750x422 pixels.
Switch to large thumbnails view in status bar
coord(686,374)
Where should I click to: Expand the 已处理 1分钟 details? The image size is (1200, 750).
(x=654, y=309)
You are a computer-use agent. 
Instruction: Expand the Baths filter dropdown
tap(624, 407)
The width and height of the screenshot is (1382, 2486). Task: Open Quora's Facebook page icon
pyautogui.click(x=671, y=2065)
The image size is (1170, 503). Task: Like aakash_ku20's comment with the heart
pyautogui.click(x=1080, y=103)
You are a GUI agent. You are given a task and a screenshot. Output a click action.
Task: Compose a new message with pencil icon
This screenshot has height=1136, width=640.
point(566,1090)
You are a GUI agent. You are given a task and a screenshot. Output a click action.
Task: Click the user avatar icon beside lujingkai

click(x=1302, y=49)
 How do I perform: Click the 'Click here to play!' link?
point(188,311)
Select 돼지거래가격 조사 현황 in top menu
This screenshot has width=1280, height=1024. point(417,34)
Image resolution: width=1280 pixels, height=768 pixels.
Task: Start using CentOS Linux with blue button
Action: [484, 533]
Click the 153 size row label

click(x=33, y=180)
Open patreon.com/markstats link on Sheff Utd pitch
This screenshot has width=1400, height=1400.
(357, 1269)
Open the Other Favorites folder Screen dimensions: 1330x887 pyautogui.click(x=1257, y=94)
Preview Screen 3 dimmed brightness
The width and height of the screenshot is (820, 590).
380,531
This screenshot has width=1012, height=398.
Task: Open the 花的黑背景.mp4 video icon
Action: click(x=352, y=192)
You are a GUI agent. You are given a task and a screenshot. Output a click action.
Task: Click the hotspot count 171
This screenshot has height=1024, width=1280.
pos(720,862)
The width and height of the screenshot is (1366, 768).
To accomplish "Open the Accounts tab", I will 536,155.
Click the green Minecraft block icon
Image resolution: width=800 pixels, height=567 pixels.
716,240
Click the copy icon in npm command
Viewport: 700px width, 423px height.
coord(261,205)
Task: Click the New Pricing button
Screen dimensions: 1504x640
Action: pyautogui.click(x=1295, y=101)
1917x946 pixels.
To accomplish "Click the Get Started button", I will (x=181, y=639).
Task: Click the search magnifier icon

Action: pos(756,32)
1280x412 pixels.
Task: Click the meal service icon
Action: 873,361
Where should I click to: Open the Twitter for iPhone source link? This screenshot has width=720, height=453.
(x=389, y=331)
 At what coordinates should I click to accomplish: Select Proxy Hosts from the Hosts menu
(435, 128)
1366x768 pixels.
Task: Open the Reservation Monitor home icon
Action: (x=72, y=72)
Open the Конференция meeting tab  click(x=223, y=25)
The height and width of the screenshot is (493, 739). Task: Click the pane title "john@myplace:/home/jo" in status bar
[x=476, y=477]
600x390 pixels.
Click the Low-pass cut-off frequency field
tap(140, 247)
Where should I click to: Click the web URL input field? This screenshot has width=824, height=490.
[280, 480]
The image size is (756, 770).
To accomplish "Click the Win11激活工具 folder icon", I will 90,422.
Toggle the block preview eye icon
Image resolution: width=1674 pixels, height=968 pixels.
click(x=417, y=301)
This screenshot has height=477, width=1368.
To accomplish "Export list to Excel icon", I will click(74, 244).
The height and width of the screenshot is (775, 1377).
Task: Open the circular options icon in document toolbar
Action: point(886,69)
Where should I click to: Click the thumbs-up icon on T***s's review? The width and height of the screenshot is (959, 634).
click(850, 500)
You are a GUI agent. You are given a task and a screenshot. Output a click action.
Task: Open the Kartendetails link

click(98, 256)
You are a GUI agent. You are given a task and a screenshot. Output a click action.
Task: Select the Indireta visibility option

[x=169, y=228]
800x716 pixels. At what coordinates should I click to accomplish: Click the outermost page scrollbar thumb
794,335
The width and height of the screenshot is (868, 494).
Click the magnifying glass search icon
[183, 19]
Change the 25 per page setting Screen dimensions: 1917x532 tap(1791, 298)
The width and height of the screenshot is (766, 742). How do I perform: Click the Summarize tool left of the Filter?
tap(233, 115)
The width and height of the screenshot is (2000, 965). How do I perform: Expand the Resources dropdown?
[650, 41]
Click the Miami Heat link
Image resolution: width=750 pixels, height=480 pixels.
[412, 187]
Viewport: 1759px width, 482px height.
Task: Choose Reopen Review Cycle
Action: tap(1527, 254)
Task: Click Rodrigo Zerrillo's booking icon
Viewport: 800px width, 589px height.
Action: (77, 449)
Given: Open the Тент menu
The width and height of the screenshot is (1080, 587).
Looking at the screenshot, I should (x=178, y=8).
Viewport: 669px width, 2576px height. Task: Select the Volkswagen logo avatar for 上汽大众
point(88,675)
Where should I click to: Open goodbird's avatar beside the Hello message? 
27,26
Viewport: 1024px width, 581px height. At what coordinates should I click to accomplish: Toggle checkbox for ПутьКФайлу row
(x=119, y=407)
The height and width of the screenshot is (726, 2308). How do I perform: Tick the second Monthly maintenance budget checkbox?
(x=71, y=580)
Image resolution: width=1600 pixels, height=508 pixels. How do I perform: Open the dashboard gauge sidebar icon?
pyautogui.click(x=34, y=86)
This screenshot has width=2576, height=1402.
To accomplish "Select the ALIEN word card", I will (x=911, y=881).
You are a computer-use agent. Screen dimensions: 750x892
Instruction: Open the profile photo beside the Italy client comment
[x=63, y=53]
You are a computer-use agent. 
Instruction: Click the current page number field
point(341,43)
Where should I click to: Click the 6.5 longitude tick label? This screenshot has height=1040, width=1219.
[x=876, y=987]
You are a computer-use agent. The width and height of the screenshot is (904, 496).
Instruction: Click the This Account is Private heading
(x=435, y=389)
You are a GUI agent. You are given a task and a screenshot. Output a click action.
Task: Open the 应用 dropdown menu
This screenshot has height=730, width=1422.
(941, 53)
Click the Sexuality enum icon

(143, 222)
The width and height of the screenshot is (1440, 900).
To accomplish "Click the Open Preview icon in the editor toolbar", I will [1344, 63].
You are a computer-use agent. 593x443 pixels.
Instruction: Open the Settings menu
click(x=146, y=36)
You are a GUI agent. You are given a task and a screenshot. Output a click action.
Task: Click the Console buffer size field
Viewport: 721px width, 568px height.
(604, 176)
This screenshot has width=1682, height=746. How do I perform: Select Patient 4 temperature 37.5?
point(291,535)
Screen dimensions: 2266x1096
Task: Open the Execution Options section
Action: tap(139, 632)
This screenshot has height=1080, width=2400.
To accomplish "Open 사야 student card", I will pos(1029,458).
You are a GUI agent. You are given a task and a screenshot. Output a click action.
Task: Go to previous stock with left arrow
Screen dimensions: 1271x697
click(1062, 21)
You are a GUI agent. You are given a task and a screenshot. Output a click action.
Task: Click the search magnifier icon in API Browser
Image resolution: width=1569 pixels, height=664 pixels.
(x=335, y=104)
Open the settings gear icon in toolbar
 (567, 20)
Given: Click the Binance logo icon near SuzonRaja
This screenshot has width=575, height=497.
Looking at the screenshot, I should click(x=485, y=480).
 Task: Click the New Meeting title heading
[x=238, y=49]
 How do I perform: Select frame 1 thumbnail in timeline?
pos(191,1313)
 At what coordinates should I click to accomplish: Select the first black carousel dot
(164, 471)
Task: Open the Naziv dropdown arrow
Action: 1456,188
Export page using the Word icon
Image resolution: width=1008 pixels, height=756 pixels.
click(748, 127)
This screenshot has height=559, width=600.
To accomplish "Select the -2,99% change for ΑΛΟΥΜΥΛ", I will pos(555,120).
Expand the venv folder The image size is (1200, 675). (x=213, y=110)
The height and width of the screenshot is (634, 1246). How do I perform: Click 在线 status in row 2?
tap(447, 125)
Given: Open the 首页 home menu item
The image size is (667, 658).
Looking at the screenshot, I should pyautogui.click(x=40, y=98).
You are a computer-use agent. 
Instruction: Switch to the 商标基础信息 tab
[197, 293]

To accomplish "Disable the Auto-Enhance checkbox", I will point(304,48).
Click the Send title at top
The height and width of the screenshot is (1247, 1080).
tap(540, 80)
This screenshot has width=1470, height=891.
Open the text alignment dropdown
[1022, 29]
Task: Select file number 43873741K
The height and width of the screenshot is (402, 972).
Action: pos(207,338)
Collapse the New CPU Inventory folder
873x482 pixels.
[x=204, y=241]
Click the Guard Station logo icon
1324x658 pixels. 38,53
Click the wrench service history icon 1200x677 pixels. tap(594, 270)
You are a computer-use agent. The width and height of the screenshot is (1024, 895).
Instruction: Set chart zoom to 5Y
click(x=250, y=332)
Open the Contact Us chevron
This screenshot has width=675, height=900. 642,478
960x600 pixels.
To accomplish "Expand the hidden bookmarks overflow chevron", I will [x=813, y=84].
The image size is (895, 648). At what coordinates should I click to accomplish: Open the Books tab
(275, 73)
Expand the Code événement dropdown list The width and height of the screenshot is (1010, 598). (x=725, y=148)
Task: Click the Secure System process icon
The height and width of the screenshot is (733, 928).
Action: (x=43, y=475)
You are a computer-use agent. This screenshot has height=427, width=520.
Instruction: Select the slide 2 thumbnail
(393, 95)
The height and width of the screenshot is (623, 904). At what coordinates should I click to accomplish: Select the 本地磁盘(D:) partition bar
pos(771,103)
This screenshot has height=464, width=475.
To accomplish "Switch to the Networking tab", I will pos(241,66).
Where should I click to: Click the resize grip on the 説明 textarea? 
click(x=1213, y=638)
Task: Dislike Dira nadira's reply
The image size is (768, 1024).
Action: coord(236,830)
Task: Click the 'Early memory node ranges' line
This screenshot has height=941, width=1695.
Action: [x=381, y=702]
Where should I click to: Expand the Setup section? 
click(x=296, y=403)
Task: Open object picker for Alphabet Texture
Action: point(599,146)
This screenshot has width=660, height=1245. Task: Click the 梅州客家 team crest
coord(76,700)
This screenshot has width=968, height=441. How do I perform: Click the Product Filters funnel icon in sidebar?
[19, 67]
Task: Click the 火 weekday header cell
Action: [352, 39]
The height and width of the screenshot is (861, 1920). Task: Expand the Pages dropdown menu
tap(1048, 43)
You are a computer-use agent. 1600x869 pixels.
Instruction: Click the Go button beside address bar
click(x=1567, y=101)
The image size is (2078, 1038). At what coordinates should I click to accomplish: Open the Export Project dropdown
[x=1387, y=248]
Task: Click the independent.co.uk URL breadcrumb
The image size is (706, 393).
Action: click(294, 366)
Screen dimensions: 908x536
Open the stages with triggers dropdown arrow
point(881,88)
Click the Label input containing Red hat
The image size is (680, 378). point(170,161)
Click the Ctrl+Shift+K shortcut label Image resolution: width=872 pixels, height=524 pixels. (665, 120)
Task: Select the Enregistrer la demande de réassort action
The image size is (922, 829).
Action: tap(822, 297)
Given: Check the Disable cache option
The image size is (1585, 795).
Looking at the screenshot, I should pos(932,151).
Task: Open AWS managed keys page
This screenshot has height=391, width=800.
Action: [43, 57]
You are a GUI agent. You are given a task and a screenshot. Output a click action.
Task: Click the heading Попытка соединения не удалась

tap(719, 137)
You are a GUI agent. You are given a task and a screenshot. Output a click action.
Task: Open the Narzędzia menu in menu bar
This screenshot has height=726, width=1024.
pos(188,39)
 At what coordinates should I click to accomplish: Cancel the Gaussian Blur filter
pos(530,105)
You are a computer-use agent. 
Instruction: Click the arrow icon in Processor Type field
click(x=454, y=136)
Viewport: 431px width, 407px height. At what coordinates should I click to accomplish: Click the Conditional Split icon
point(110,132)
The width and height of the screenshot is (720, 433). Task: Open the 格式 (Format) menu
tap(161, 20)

+ + + + + + +

▶ [TASK OBJECTIVE]:
The line containing "Task: Click the heading" marks where to begin; the last line of the records marks where to stop. Copy both and all between, exactly.

▶ [SOLUTION]:
Task: Click the heading Попытка соединения не удалась

tap(719, 137)
You are a GUI agent. You are given a task and a screenshot. Output a click action.
Task: Open the Narzędzia menu in menu bar
This screenshot has height=726, width=1024.
pos(188,39)
 At what coordinates should I click to accomplish: Cancel the Gaussian Blur filter
pos(530,105)
You are a computer-use agent. 
Instruction: Click the arrow icon in Processor Type field
click(x=454, y=136)
Viewport: 431px width, 407px height. At what coordinates should I click to accomplish: Click the Conditional Split icon
point(110,132)
The width and height of the screenshot is (720, 433). Task: Open the 格式 (Format) menu
tap(161, 20)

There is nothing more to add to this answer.